Lecture by Anka Leśniak, Ph.D., artist and researcher, assistant professor at the Faculty of Sculpture and Intermedia of the Academy of Fine Arts in Gdansk (Poland). In 2019 she was awarded the OeAD Scholarship and currently she is an artist researcher at the Academy of Fine Arts in Vienna, Studio for Conceptual Art/Post-conceptual art practices.
The presentation by Anka Leśniak will be a summary of her four-month research residency in Vienna on Teresa Feodorowna Ries (1874–1956), and in particular – her sculpture entitled The Witch (Die Hexe, 1895). Teresa Ries, a Russian woman sculptor of Jewish origin came to Vienna to develop her career as an artist. Despite the limitations imposed on her gender in that epoch, she became one of the most successful and recognized Viennese artists. She contributed to Austrian culture until she had to flee from Vienna, to save her life from the Nazis. Teresa Ries sculpture The Witch doing her toilette before the Witches Sabbath, exhibited in 1896 in Künstlerhaus, opened to the then 22 years old artist the door to her career. The figure of a young, naked sorceress cutting her toenails with the big scissors challenged the morality and aesthetic taste of conservative Viennese society and became both an object of admiration and insults.

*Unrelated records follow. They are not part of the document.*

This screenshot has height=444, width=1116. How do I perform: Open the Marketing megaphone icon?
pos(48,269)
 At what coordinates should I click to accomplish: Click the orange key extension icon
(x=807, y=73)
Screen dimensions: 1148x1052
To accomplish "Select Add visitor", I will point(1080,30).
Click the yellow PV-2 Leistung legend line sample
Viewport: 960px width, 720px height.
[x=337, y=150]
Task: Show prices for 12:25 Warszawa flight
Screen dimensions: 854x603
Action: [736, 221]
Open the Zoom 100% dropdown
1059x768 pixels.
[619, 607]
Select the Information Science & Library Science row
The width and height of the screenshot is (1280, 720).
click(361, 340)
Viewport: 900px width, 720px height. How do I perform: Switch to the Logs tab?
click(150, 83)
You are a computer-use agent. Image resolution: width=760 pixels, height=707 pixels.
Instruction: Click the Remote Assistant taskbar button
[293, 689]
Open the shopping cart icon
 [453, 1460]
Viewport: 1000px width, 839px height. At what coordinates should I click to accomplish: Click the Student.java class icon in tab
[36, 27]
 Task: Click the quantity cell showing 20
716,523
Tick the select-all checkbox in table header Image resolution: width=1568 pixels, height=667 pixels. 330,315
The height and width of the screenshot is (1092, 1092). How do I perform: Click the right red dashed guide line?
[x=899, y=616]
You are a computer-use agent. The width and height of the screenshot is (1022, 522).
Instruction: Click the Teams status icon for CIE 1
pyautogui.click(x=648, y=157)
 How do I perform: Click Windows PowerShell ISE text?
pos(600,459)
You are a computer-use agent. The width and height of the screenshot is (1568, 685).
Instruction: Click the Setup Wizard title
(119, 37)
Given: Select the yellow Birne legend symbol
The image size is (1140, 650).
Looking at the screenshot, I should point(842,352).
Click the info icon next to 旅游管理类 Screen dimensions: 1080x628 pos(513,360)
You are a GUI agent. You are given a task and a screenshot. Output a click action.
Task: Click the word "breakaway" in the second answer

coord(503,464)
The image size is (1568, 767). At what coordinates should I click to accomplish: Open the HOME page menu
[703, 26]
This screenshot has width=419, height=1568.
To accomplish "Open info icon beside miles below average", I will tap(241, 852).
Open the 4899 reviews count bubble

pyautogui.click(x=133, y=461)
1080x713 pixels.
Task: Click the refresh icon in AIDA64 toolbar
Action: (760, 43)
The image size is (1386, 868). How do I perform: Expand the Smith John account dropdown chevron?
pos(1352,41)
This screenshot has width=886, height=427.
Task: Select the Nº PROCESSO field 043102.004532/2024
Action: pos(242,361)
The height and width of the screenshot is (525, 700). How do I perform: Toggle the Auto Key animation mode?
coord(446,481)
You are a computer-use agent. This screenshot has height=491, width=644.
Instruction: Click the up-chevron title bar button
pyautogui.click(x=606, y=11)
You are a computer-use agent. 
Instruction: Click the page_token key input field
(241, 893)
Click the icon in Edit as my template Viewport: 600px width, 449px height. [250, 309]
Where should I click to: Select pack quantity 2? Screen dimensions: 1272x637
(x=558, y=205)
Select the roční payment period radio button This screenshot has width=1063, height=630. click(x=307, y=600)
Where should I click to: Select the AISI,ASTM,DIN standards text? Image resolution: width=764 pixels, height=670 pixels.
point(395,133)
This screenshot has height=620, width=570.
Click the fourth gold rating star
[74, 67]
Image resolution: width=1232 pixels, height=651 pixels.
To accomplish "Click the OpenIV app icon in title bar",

Anka Leśniak is Polish contemporary artist, active in genres such as: installation, video-installation, video-art, performance art, performative painting. She graduated from Art History in the University of Lodz and the Academy of Fine Arts in Lodz in Poland. She was also awarded with a Scholarship of the Ministry of Culture and National Heritage of Poland (2011) and next years she received grants from the Mayor of the city of Lodz (2015), from the city of Gdansk (2016). Artist in residence of KulturKontakt in Vienna (2016). In her art, she mainly focuses on the history of women and makes site-specific artworks. Most of her works is closely connected to the particular space or architecture, specifically with the use of abandoned houses or other features that have ceased to fulfil their former functions but for which a new use has not yet been found. She is interested in feminism, topics related to gender, body, ethnic identity, herstory, language and memory. She is an author of the cycles Body Printing , Top Models , Fading Traces , Women patRIOts , Invisible in Visible .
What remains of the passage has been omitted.